Provided records
◆ ◆ ◆ ◆

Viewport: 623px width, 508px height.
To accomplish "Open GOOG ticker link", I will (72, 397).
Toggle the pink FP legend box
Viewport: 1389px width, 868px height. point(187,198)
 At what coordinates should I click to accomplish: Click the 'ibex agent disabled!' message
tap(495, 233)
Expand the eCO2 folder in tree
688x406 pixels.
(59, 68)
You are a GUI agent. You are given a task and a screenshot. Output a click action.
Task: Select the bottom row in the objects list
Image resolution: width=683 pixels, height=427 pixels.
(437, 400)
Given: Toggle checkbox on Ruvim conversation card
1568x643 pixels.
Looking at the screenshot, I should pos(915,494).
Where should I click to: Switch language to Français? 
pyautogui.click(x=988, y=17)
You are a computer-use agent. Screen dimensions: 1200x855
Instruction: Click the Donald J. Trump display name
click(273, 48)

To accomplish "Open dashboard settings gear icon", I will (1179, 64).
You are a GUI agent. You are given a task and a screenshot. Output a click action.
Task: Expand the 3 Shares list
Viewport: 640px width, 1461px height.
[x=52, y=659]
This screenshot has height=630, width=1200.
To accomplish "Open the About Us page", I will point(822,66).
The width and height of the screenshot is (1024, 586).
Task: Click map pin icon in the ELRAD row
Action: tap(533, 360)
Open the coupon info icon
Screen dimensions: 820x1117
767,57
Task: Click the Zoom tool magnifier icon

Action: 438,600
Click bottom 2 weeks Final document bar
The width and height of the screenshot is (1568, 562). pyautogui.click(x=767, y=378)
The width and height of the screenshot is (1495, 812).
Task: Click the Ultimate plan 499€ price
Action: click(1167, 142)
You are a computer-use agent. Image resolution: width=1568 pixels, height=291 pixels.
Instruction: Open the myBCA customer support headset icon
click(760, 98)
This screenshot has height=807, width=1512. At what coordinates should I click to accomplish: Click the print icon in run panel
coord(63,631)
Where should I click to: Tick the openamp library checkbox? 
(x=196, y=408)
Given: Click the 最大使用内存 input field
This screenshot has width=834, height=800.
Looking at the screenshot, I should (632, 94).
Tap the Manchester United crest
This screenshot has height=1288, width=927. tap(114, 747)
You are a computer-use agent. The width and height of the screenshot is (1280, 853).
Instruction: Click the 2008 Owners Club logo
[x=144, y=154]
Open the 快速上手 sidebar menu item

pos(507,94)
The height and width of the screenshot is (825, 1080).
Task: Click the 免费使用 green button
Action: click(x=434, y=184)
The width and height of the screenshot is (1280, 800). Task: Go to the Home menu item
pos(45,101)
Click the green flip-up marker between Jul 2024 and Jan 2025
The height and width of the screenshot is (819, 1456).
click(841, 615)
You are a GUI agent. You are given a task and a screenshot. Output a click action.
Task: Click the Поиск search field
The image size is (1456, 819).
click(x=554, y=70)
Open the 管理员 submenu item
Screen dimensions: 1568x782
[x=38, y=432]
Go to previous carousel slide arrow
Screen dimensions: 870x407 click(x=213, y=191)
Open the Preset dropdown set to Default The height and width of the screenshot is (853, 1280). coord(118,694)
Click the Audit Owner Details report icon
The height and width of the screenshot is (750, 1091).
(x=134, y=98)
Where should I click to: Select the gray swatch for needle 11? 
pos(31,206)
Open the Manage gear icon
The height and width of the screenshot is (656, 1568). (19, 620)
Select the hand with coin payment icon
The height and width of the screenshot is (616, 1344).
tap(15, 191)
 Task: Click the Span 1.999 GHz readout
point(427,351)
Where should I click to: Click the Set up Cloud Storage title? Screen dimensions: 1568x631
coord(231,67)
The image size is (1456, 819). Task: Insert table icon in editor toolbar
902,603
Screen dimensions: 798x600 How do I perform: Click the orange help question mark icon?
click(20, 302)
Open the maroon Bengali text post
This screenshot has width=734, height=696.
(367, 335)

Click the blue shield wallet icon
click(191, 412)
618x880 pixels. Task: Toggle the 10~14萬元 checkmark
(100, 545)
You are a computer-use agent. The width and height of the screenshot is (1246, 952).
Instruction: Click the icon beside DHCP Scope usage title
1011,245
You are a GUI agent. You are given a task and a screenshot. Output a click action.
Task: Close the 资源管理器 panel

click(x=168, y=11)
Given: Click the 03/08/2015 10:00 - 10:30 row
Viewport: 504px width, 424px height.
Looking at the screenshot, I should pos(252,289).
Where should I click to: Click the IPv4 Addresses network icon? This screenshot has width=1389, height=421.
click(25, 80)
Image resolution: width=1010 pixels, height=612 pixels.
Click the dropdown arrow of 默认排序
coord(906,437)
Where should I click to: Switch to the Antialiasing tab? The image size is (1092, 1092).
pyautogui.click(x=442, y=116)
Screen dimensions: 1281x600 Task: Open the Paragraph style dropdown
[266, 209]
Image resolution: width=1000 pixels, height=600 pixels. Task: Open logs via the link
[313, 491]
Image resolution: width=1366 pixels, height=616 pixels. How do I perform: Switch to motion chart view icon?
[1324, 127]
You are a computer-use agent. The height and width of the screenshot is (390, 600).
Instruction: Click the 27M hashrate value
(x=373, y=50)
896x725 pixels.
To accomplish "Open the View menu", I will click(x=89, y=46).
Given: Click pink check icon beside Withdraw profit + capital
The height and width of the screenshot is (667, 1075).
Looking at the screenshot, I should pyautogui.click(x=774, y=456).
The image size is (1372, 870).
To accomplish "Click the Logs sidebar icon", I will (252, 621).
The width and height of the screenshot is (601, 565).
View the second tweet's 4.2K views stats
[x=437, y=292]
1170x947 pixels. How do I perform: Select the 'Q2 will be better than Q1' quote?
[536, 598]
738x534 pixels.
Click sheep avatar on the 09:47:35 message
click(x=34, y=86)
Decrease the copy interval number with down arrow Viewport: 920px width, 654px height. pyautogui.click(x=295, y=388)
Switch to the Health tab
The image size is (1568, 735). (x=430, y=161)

◆ ◆ ◆ ◆

Written task
Write out the lines of the records, beginning with the line containing "Decrease the copy" and continuing through the last line of the records.

Result
Decrease the copy interval number with down arrow Viewport: 920px width, 654px height. pyautogui.click(x=295, y=388)
Switch to the Health tab
The image size is (1568, 735). (x=430, y=161)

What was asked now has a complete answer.